July 25-05

Past-E-Mail: Cam Notes - 2005: July: July 25-05
Nature's beadwork    ...scroll down to share comments
Photo by Erik Riutta
Sandhill Cranes    ...scroll down to share comments
Photo by Neil Harri

Mary Drew at Pasty Central (Mdrew) on Monday, July 25, 2005 - 06:30 am:

These lush, green leaves seem to be holding on to the droplets of water with the fuzziness you see skirting around the perimeter of each one. That in itself is worthy of snapping a photo, but it looks like Erik Riutta may have spotted the reflection of the blue sky and was capturing that in each drop or maybe…there could be any number of reasons for taking a shot such as this, too many to list here for sure. Amazing how simple things like leaves and drips of water can be so fascinating.

Neil Harri captured the second fascinating shot... Not so unusual if you were at Bete Gris or Lac La Belle, but these cranes were doing the bird walk out by the Houghton County Airport, where Neil works. Maybe they were helping to locate that cable break near Boston Location, which brought communications to a standstill on Friday.

By Charlie at Pasty Central (Chopper) on Monday, July 25, 2005 - 06:39 am:

Let me apologize to the folks who have emailed us for assistance with the registration process here on the Pasty Cam. Because of that break in our connectivity last Friday, we are a little backed up in responding to your notes.

Just a reminder, it is not required to register in order to read these pages, but you will notice the paragraph below the "Add a Message" box, you need to register if you would like to leave a comment. (Also the "Click Here" link enables you to edit your I.D. profile). In case you hadn't heard, this was made necessary by a runaway spam engine process which we were unable to block, as we have in the past. Smarter spammers required more drastic measures. So far, nearly a thousand regular visitors have claimed their own Pasty Cam I.D. since we opened registration last Thursday.

By lz (Llamamama) on Monday, July 25, 2005 - 07:31 am:

Beautiful shots! The cranes are near and dear to my heart. They provide hours of company as we harvest our blueberries yearly. Starting the harvest this week here in SW MI. (Wonder if they have developed a taste for the fruit and are just waiting for our evening departures from the fields?) :o)

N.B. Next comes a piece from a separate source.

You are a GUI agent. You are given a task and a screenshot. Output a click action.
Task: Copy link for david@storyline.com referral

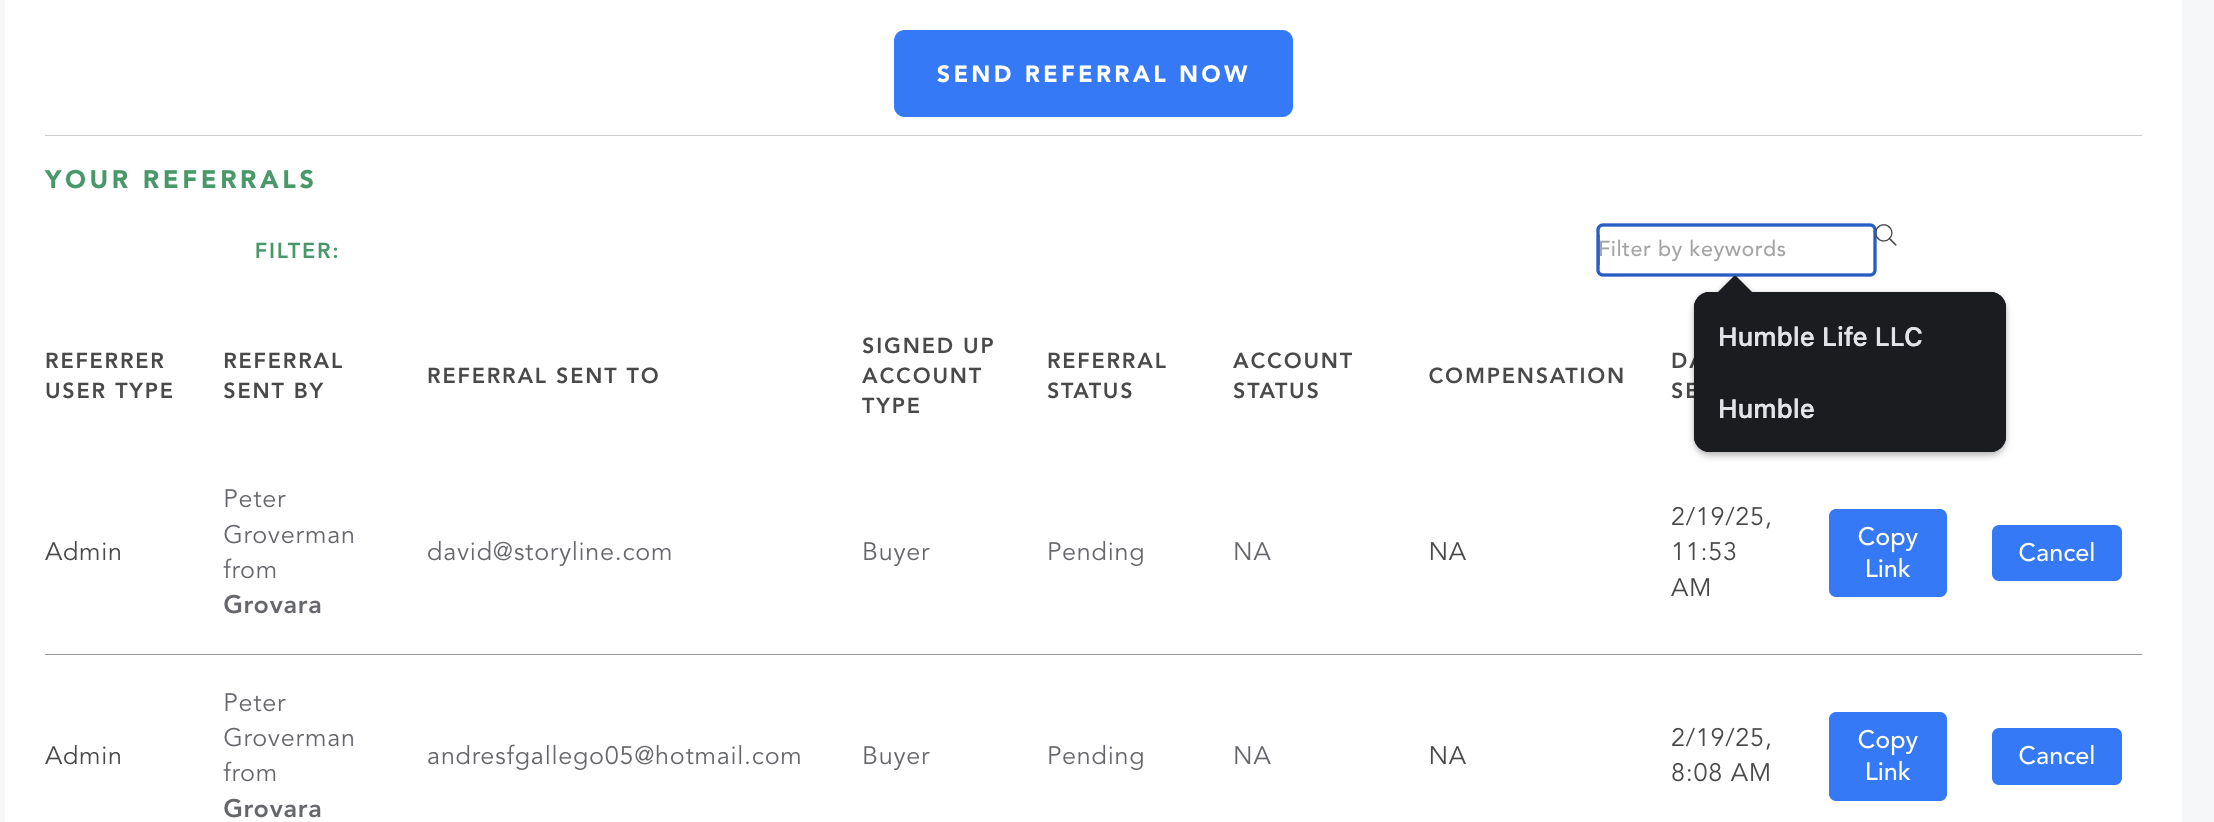(1888, 553)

By JOHN AND ANNE KENTUCKY (Username) on Monday, July 25, 2005 - 08:15 am:


By WishingIWasInDaUP (Sur5er) on Monday, July 25, 2005 - 10:38 am:

Eric, great pic and wonderful detail.
Neil's pic of the cranes reminds me of a time that I crossed the Mighty Mac. When I approached the toll booth, the attendant was laughing. He proceeded to tell me, that a little boy, in the car ahead of me, was all excited about the 'flamingos'he spotted on the shore, by the bridge. He had to explain to the little boy that what he saw were cranes...and that flamingos didn't migrate all the way up to the UP. ;)

By elm (Grampy) on Monday, July 25, 2005 - 11:01 am:

Looks like the pair of cranes that have been spending the summer in our feild for the last three years. This year they have a little one and walked it down to the backyard for a visit. Looked like they just wanted us to see their baby.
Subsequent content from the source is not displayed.